While critics have complained that the new revenue recognition rules could let companies play even more games than they do now in the recording of revenues, the analysis suggests that complaint is misplaced.
In particular, the rules would require companies to estimate the price of a transaction in ways that go beyond any cash received. And some have complained that such estimates would allow companies to record more revenue in a given period than they should.
The new rule is the product of a joint project by the Financial Accounting Standards Board and the International Accounting Standards Board and is scheduled for completion in mid-2011, though its starting date has yet to be determined and its implementation would gradually take effect.
In the analysis dated July 16 but released today, Jack T. Ciesielski, an accounting expert who publishes the Analyst's Accounting Observer, noted that companies would have to take into account specific considerations, including contingent amounts, credit risk and present value, in arriving at their estimates.
"Some observers have made a big deal out of the fact that firms will be allowed to estimate transaction prices in recognizing revenue, which sounds like an invitation to disaster," Ciesielski wrote in a note accompanying his report, "but once you look at the criteria, you'll see it's less dramatic than it sounds."
He also noted that the rule wouldn't prevent companies from using the percentage-of-completion approach to recognizing revenue, as some observers originally feared.
Ciesielski noted that such an approach could continue to be used so long as the customer controls the work in process. However, he acknowledged that meeting that test could result in revenue recognized less smoothly from period to period.
The analyst also noted that the rules will limit companies' ability to engage in the sort of "channel-stuffing" practices that brought down Sunbeam in the late 1990s. In order to book revenue from a so-called "bill and hold" transaction, for instance, the customer would have to request it. Also, the product would have to be ready for delivery at the time specified, or to be specified, by the customer. And the firm could not use the product or sell it to another customer.
Ciesielski also applauded what he called the proposal's "greatly expanded" disclosure requirements, which include information about changes in contract assets and liabilities and the lapsing of remaining revenue to be recognized in future periods. The first would help investors determine how much of a company's revenue was the result of acquisitions and how much was derived from organic growth, he noted. The second would give investors a better idea than they often now get of a company's backlog, the analyst said.

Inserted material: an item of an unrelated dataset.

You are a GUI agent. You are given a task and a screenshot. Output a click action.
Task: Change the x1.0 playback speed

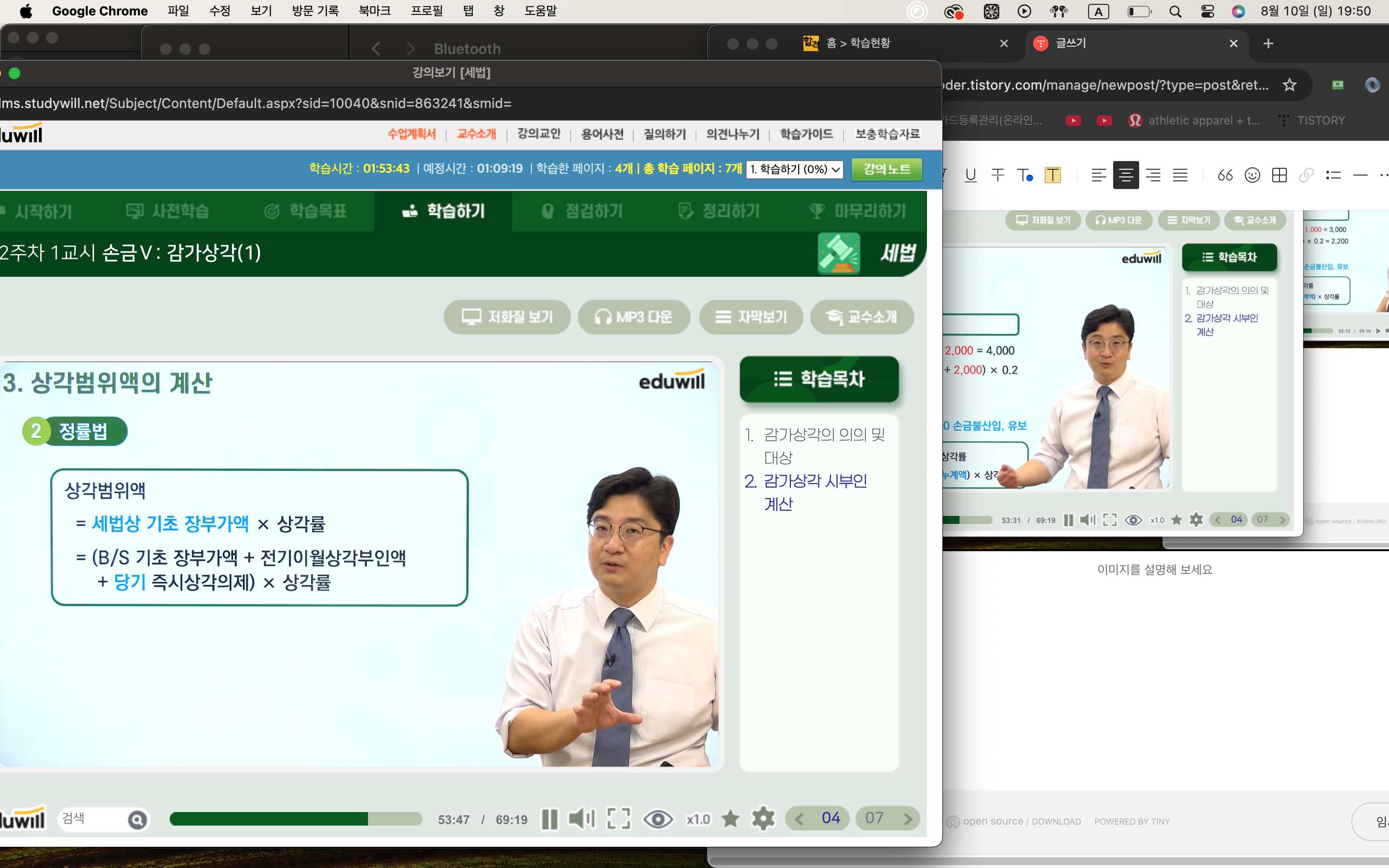point(698,819)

Such requirements would result in "both quantitative and qualitative information about the most important number in the income statement - something that's been in short supply for years," Ciesielski wrote.
More generally, he observed that the rules' contract-based approach to revenue recognition is in line with recent changes to the approach to software and other products that include service arrangements and other so-called "deliverables."
And in his accompanying note, Ciesielski called the proposal "an improvement" over the approach currently in place, which he said seemed to be standards issued annually "to patch and repair the other revenue recognition accounting standards in place," and which seemed to be aimed at stemming one type of abuse after another.
He also said the rule might be more significant than FASB's much ballyhooed fair-value pronouncements. "This proposal may affect the revenue reporting of firms even more widely," Ciesielski wrote.